Astronomical happenings in February
20 February 1962
John Glenn becomes the first American to orbit the Earth in his Friendship 7 spacecraft circling it three times. The flight lasting 4 hours and 55 minutes and travelling a total of 121,794 kilometres reached a maximum 261 kilometres above Earth. He safely splashed down 1,290 kilometres southeast of Cape Canaveral, Florida. His flight occurred while the USA and Soviet Union were involved in the Cold War and competing in the Space Race. Years later in 1998 at the age of 77 he returned to space aboard the space shuttle Discovery making him the oldest person to travel into space.
17 February 1600
Giordano Bruno is burnt at the stake for his heretic theories.
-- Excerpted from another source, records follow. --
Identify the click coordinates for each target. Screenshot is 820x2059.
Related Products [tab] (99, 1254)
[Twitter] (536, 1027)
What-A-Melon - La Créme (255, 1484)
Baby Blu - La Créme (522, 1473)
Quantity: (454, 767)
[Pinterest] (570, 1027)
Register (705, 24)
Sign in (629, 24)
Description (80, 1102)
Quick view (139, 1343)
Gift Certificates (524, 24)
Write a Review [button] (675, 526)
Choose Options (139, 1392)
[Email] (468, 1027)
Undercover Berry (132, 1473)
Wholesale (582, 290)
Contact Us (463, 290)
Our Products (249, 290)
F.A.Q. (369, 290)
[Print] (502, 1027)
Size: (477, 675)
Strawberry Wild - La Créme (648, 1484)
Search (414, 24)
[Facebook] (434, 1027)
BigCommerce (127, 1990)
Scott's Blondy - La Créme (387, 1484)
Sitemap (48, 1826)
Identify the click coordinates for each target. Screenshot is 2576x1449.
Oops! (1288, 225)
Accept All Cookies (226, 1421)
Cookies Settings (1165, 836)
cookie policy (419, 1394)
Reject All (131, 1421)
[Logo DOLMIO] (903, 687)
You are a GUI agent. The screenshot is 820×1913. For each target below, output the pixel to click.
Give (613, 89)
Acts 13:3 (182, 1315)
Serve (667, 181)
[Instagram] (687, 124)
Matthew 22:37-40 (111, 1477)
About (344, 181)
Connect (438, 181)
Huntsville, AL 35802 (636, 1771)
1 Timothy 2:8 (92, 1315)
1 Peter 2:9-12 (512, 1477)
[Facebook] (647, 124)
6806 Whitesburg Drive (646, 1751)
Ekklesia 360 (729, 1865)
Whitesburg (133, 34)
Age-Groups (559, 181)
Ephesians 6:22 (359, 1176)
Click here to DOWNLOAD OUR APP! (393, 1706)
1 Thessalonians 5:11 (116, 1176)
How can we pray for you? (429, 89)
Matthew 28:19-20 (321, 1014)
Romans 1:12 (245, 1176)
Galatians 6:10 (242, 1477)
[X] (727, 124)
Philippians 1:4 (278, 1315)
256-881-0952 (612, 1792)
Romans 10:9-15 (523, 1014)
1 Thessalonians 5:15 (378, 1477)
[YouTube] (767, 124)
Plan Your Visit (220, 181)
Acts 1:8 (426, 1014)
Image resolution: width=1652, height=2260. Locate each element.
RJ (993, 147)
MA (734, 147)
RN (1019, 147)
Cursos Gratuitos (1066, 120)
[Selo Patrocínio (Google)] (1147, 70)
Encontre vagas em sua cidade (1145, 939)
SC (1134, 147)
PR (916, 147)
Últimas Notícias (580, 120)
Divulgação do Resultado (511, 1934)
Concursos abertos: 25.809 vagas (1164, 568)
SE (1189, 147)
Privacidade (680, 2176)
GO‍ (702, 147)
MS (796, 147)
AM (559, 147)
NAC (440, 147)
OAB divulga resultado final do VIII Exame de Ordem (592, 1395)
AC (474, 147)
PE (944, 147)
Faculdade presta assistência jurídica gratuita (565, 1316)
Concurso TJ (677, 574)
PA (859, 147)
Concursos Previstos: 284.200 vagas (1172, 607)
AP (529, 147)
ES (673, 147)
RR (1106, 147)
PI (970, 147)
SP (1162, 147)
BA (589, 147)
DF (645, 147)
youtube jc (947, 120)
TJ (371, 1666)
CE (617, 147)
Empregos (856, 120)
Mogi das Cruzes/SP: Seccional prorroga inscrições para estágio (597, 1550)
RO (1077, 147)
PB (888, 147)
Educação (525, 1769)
A Dominican friar, mathematician and cosmological theorist, he proposed that the stars were distant suns surrounded by their own planets, and that the universe is infinite and could have no centre. Starting in 1593, Bruno was tried for heresy by the Roman Inquisition. The Inquisition found him guilty, and he was burned at the stake in Rome's Campo de' Fiori in 1600.
5 February 1974
NASA's Mariner 10 spacecraft takes the first close-up photo of Venus, the first mission to succeed in broadcasting images of the planet back to Earth. The images taken from 5,768 kilometres above the planet’s surface show the day-night terminator of the planet as a thin bright line. Overall, Mariner 10 returned 4,165 photos of Venus. The mission collected important scientific data during its encounter and revealed the composition and meteorological nature of Venus’ atmosphere.
BORN
25 February 1670
Maria Margaretha Kirch. German astronomer. One of the few women active in astronomy in the 1700’’s. She discovered the Comet of 1702 - C/1702 H1, however as she lived and worked at a time when women were not allowed to attend universities or hold important positions she received no recognition for this finding, her husband, Gottfried Kirch, took credit for the discovery. She was one of the first famous astronomers of her period due to her writings on the conjunction of the Sun with Saturn, Venus, and Jupiter in 1709 and 1712 respectively.
22 February 1824
Pierre Jules César Janssen (also known as Jules Janssen) pictured below. French astronomer who is credited with discovering the gaseous nature of the solar chromosphere and the element helium. While observing the solar eclipse of 18 August 1868 in India Janssen noticed bright yellow lines in the spectrum of the Sun’s chromosphere. One possible source for these spectral lines was an element not yet discovered on Earth. The element was named Helium, from “helios”” the Greek word for the Sun. Janssen’’s work was independent to that of the Englishman Sir Joseph Norman Lockyer, who made the same discoveries at about the same time. You can see one of his inventions on display at Sydney Observatory - it is a very early movie camera designed to film the transit of Venus through a telescope.
20 February 1937
Robert Owen Evans OAM. Australian amateur astronomer. He holds the record for the number of visual discoveries of supernovae. He took up supernova hunting around 1955 and made his first official supernova discovery in 1981. Since then he has gone on to discover more than 40 supernovae. In 1988 he received the Medal of the Order of Australia (OAM).